How do you mix SigLIP2, DINOv3, and SAM3 right into a single imaginative and prescient spine with out sacrificing dense or segmentation efficiency? NVIDIA’s C-RADIOv4 is a brand new agglomerative imaginative and prescient spine that distills three robust instructor fashions, SigLIP2-g-384, DINOv3-7B, and SAM3, right into a single scholar encoder. It extends the AM-RADIO and RADIOv2.5 line, preserving comparable computational price whereas enhancing dense prediction high quality, decision robustness, and drop-in compatibility with SAM3.
The important thing thought is straightforward. As an alternative of selecting between a imaginative and prescient language mannequin, a self supervised dense mannequin, and a segmentation mannequin, C-RADIOv4 tries to approximate all three without delay with one spine.


Agglomerative distillation in RADIO
The RADIO household makes use of agglomerative distillation. A single ViT type scholar is skilled to match each dense characteristic maps and abstract tokens from a number of heterogeneous lecturers.

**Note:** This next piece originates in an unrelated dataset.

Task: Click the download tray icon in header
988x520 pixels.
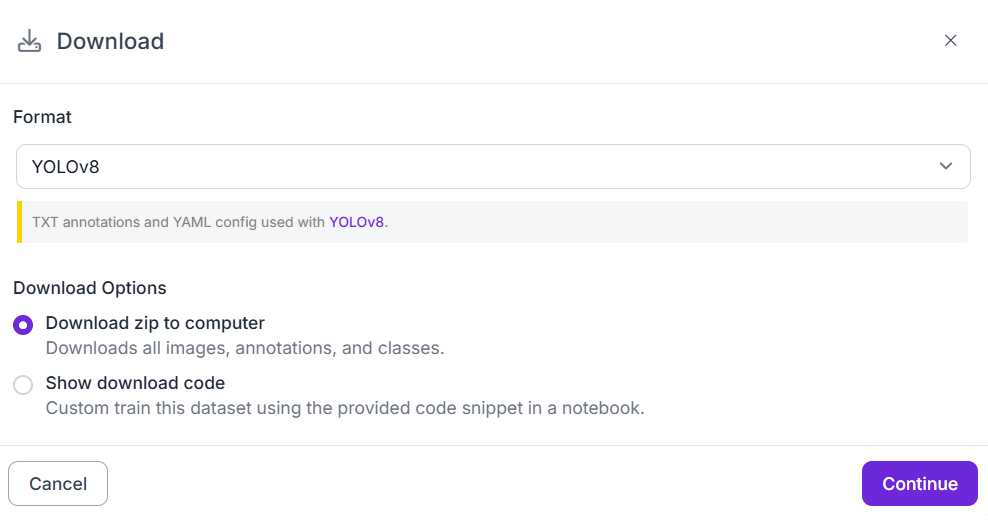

Earlier RADIO fashions mixed DFN CLIP, DINOv2, and SAM. They already supported multi decision coaching however confirmed ‘mode switching’, the place the illustration modified qualitatively as enter decision modified. Later work akin to PHI-S, RADIOv2.5, and FeatSharp added higher multi decision distillation and regularization, however the instructor set was nonetheless restricted.
C-RADIOv4 upgrades the lecturers:
- SigLIP2-g-384 for stronger picture textual content alignment
- DINOv3-7B for prime quality self supervised dense options
- SAM3 for segmentation oriented options and compatibility with the SAM3 decoder
The coed is skilled in order that its dense options match DINOv3 and SAM3, whereas its abstract tokens match SigLIP2 and DINOv3. This provides one encoder that may assist classification, retrieval, dense prediction, and segmentation.
Stochastic multi decision coaching
C-RADIOv4 makes use of stochastic multi decision coaching fairly than a small fastened set of resolutions.
Coaching samples enter sizes from two partitions:
- Low decision:
{128, 192, 224, 256, 384, 432} - Excessive decision:
{512, 768, 1024, 1152}
SigLIP2 operates natively at 384 pixels. Its options are upsampled by an element of three utilizing FeatSharp to align with 1152 pixel SAM3 options. SAM3 is skilled with mosaic augmentation at 1152 × 1152.
This design smooths the efficiency curve over decision and improves low decision habits. For instance, on ADE20k linear probing, C-RADIOv4-H reaches round:
- 55.20 mIoU at 512 px
- 57.02 mIoU at 1024 px
- 57.72 mIoU at 1536 px
The scaling pattern is near DINOv3-7B whereas utilizing roughly an order of magnitude fewer parameters.
Eradicating instructor noise with shift equivariant losses and MESA
Distilling from massive imaginative and prescient fashions tends to repeat their artifacts, not simply their helpful construction. SigLIP2 has border noise patterns, and ViTDet type fashions can present window boundary artifacts. Direct characteristic regression can power the scholar to breed these patterns.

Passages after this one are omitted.